— Task goal —
Reproduce verbatim the stretch of items from the line containing "What do you" through the end of the items, both ends included. Omit the pictures from your copy.

(Excerpted data Opens)

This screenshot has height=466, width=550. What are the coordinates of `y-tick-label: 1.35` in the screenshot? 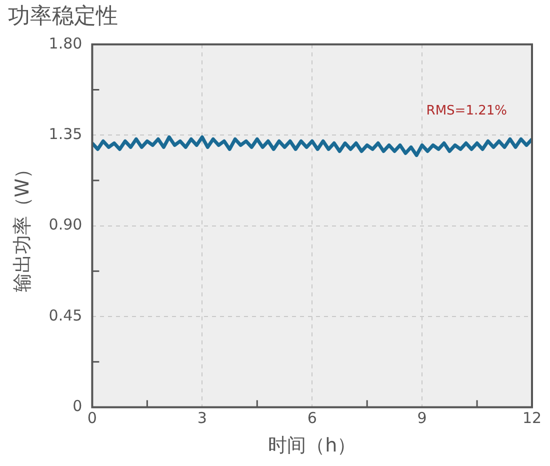 It's located at (65, 134).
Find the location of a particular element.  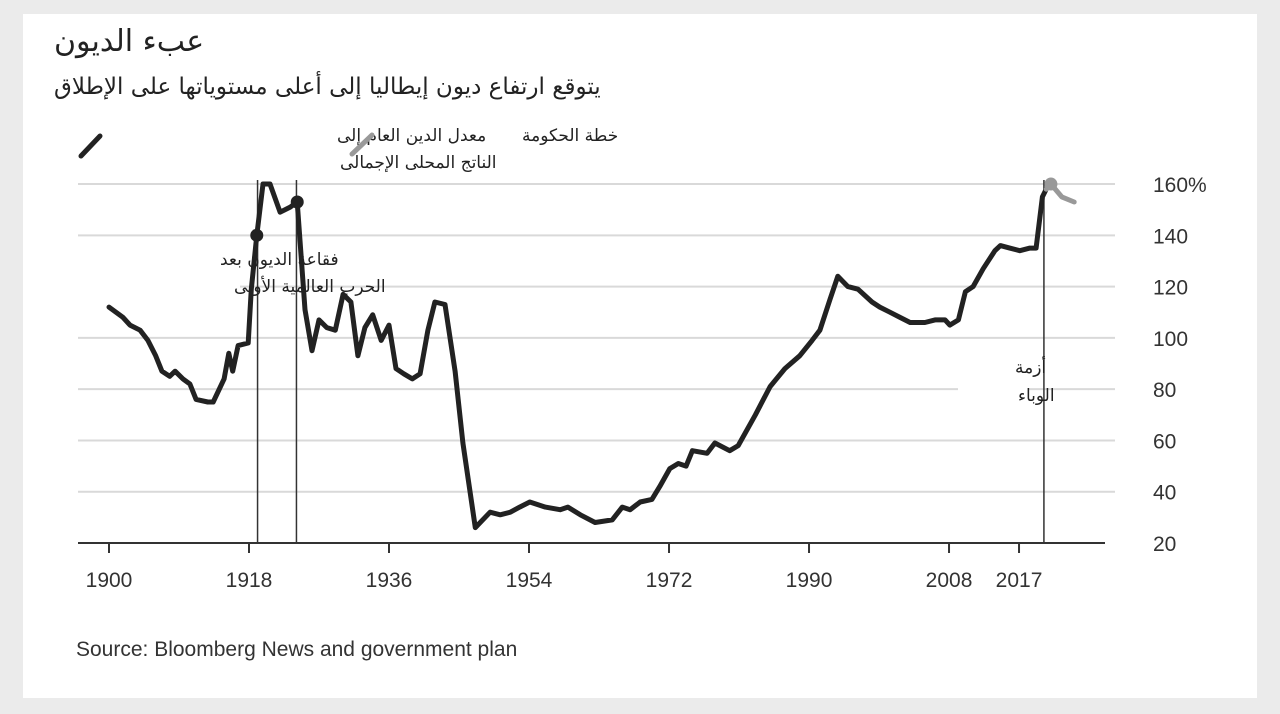

annotation-pandemic-crisis: أزمة الوباء is located at coordinates (1006, 381).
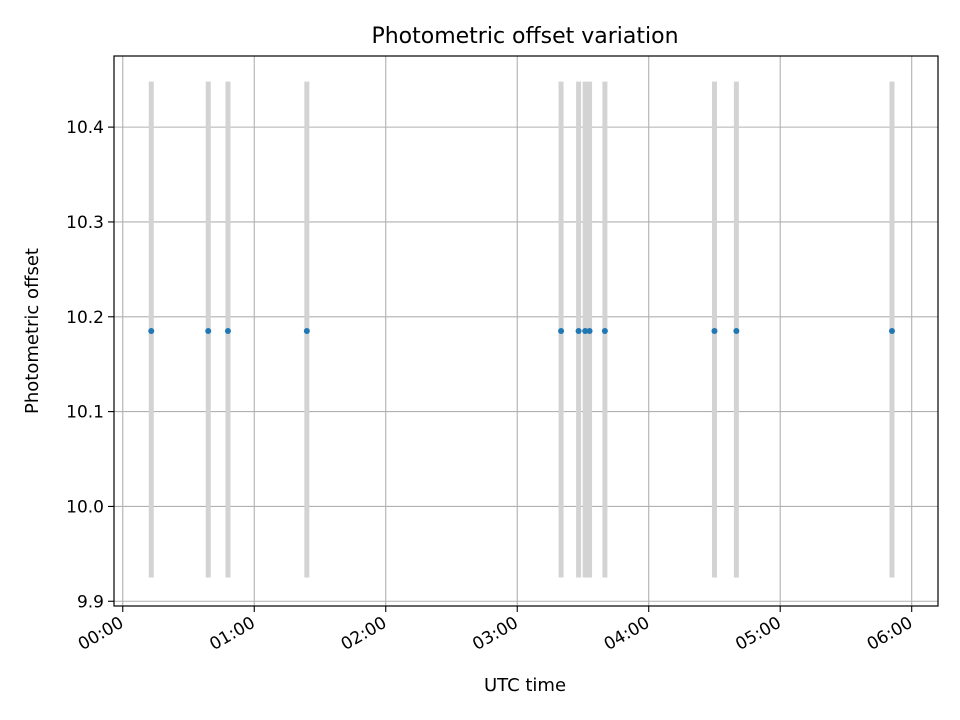  I want to click on x-axis-ticks: 00:00 01:00 02:00 03:00 04:00 05:00 06:00, so click(496, 630).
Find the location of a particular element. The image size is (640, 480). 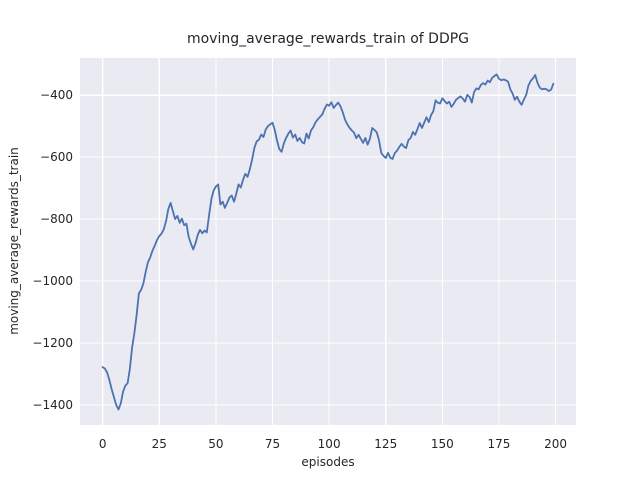

x-tick-label: 0 is located at coordinates (102, 444).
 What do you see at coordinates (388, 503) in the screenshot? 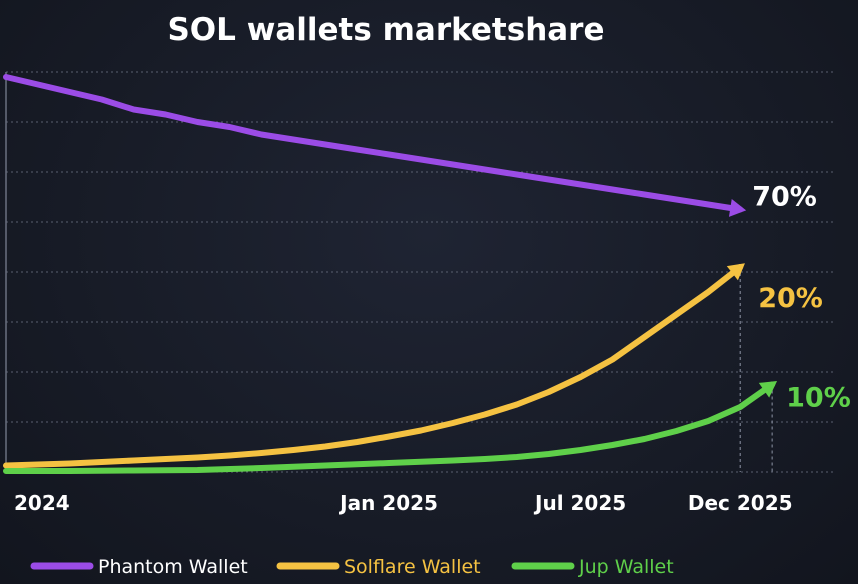
I see `x-tick-label: Jan 2025` at bounding box center [388, 503].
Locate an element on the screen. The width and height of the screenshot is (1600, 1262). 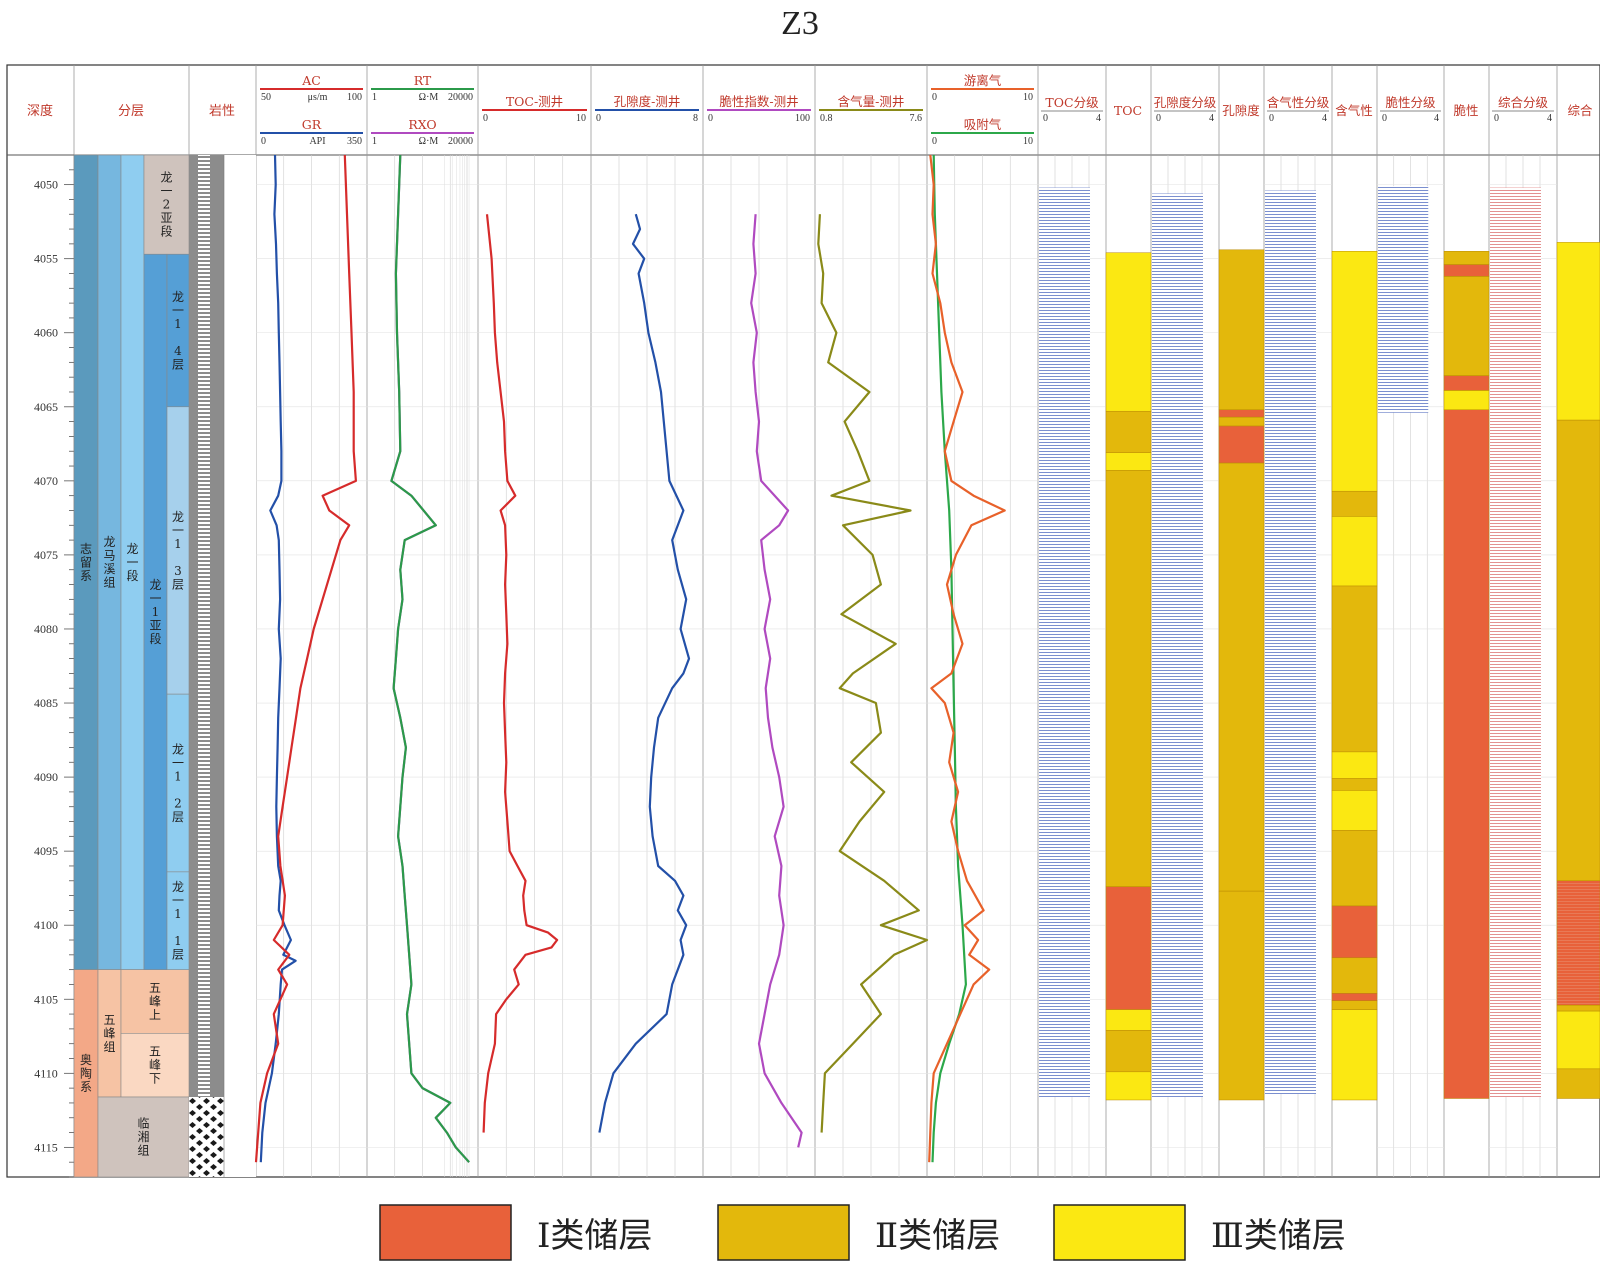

(Excerpted data Closes)

— Exercise solution —
 What do you see at coordinates (388, 503) in the screenshot? 
I see `x-tick-label: Jan 2025` at bounding box center [388, 503].
Locate an element on the screen. The width and height of the screenshot is (1600, 1262). 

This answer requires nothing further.